We all met as a group last week, and the conversation took on a life of its own. With the advocates asking the tough questions, the conversation and discussions evolved organically and led to the open, honest discourse we all know is critical if real change has a chance to occur. Rosemary challenged the leadership in the room to measure our success by striving for the day when every healthcare provider working in our system was one that we as caregivers would refer a family member to – no hidden secrets on who we know is good, and who we would take our loved ones to for care. A second recommendation focused on outcomes data, and how to present it in a meaningful way–in a way that patients could truly understand, and then use it for decision-making. And more than one of our advocates implored us to create educational tools that patients could not only use to guide them through their hospital stay, but also make it clear they were a welcome and engaged part of the care team.

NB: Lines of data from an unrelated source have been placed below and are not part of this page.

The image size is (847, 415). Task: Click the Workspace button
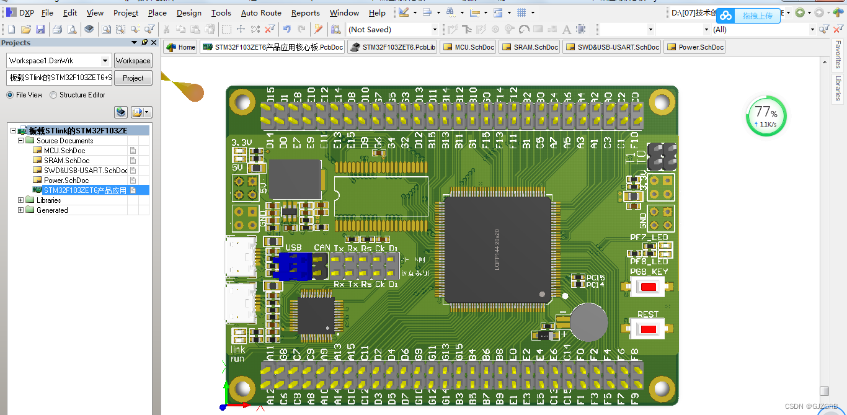133,60
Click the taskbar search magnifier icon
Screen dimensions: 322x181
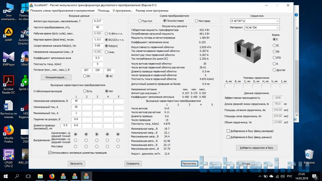17,176
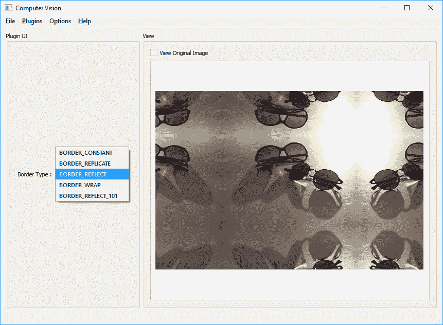Pick the highlighted BORDER_REFLECT option
443x325 pixels.
click(x=83, y=174)
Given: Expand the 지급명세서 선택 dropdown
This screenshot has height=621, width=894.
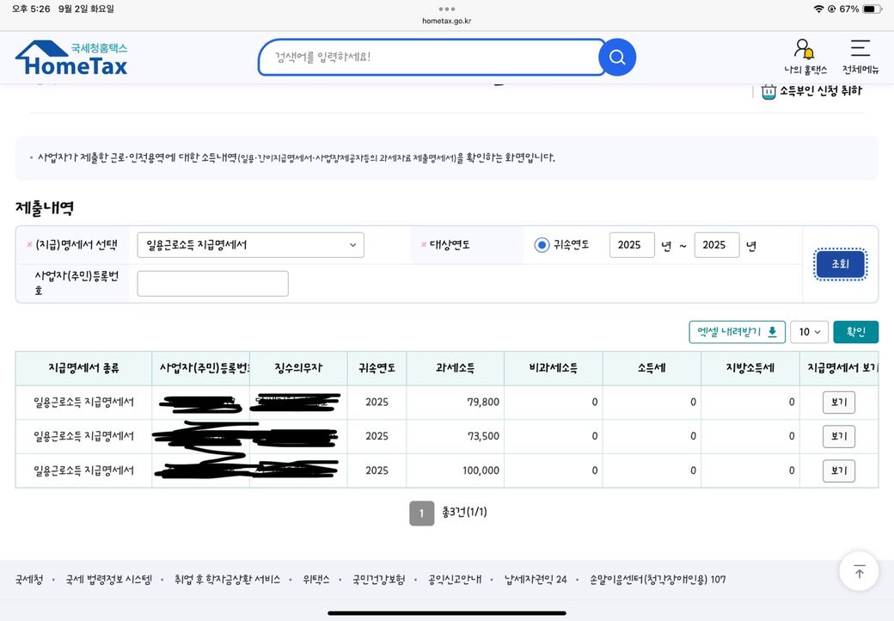Looking at the screenshot, I should [250, 245].
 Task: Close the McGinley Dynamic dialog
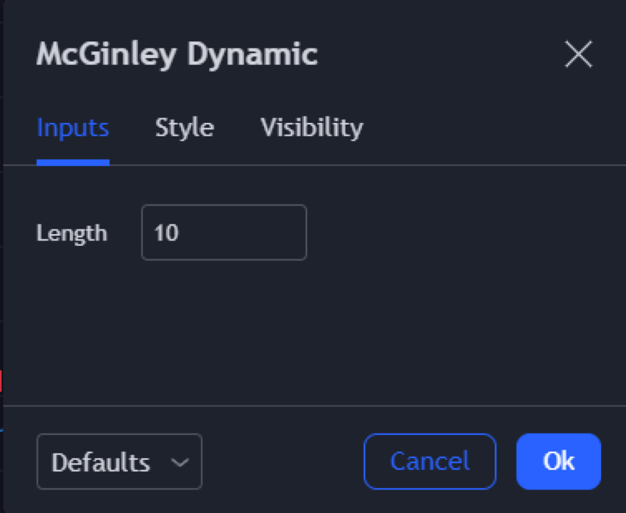pos(578,55)
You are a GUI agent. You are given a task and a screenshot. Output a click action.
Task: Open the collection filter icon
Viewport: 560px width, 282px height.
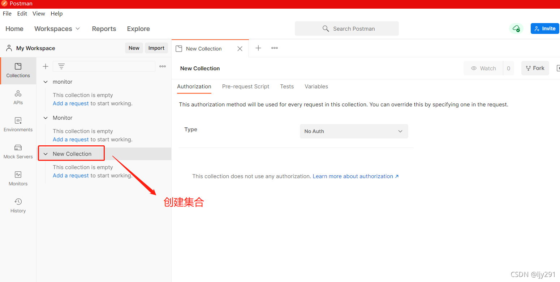click(x=61, y=66)
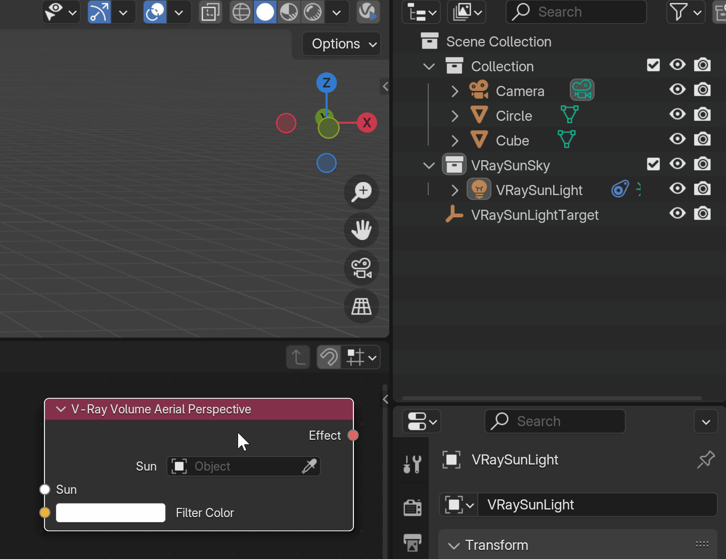Click the eyedropper in Sun field
The height and width of the screenshot is (559, 726).
click(x=309, y=466)
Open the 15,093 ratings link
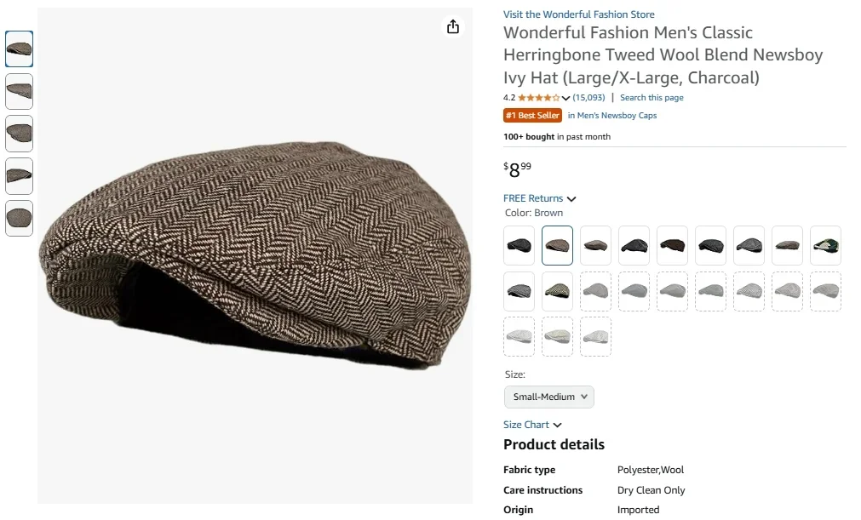861x520 pixels. 588,97
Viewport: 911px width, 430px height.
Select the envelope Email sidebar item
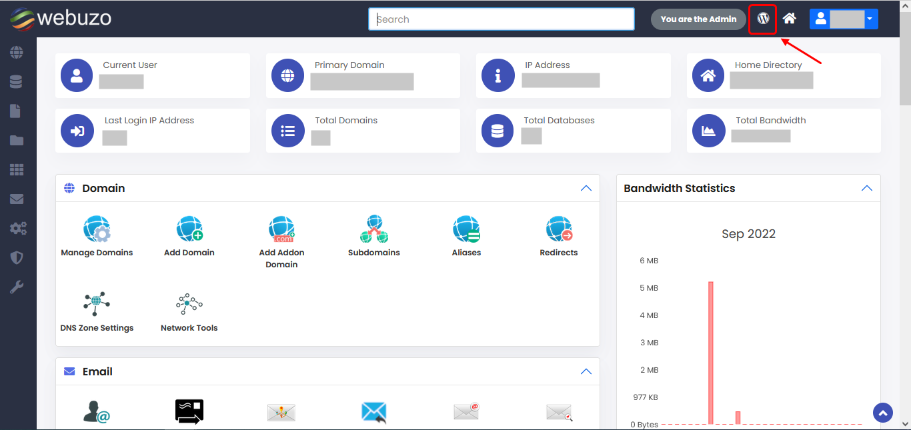(17, 199)
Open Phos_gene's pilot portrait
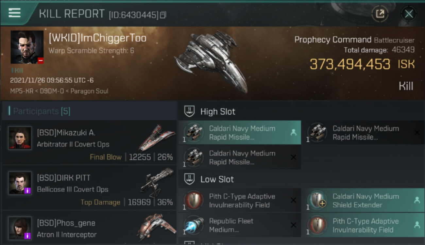The width and height of the screenshot is (425, 245). [x=20, y=228]
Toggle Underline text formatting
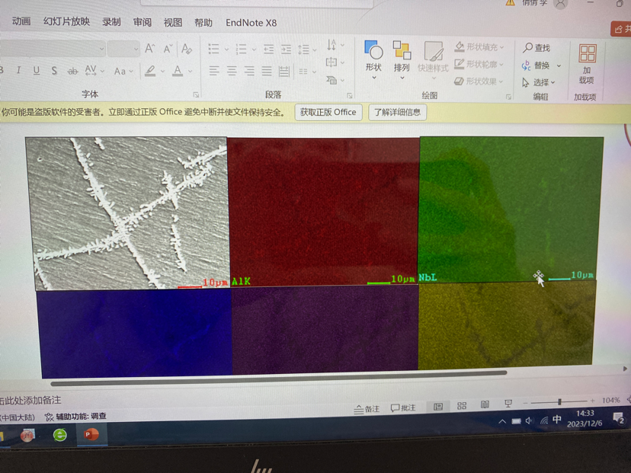The image size is (631, 473). pos(37,71)
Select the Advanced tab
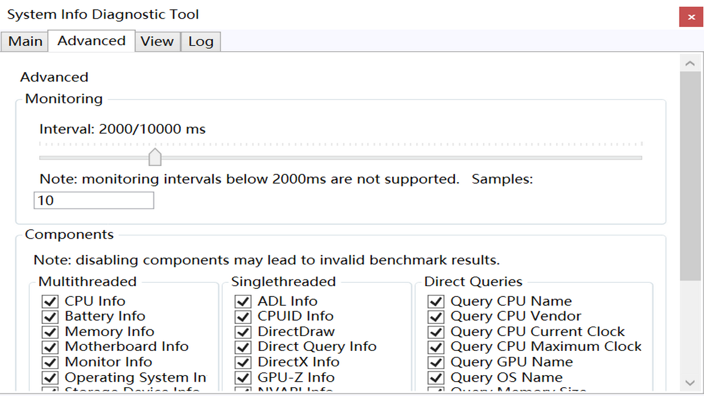The image size is (704, 396). tap(91, 41)
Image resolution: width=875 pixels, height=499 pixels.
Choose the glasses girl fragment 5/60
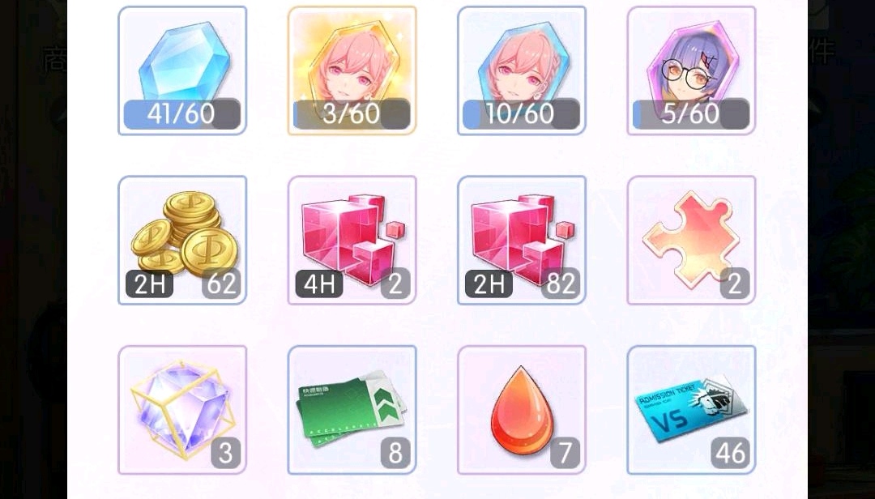(x=691, y=70)
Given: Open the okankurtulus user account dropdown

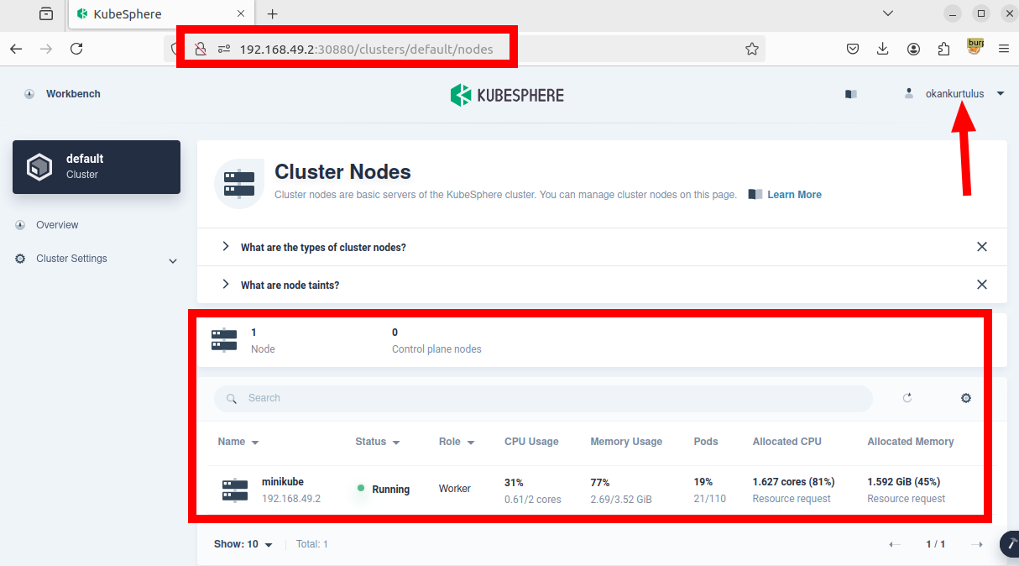Looking at the screenshot, I should 955,94.
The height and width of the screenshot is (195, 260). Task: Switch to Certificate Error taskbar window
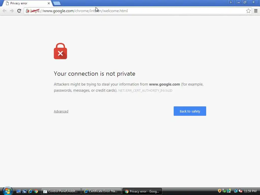(x=101, y=191)
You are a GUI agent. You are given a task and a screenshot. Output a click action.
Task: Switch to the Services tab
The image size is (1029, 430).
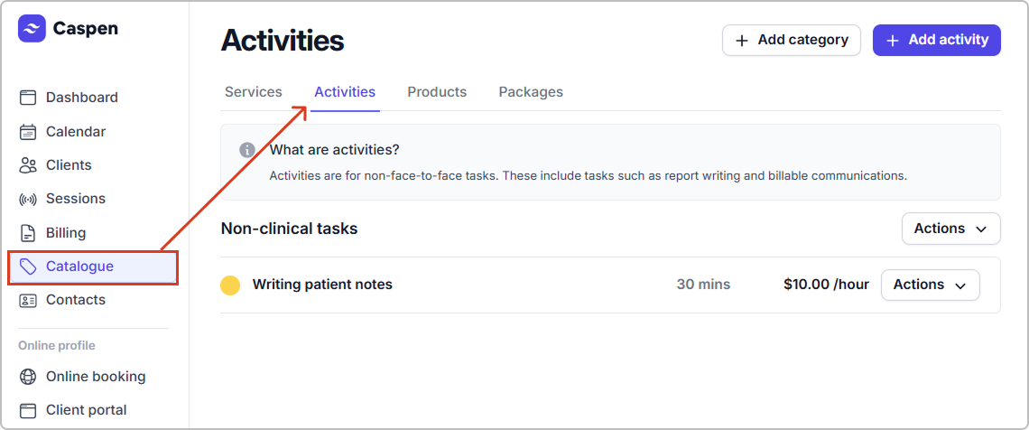254,92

Many health systems like MedStar already have different patient educational tools in place, but the group pushed us to think differently and be even more innovative in our approach to patient education.
The day ended with excitement around the different opportunities to create change right in front of us, and in fact, work has already begun on more than one consensus recommendation resulting from the meeting. We all look forward to the continued sharing of ideas with our council members, and graciously thank them for their insight and resolve to push us past our limits in the best interest of our patients.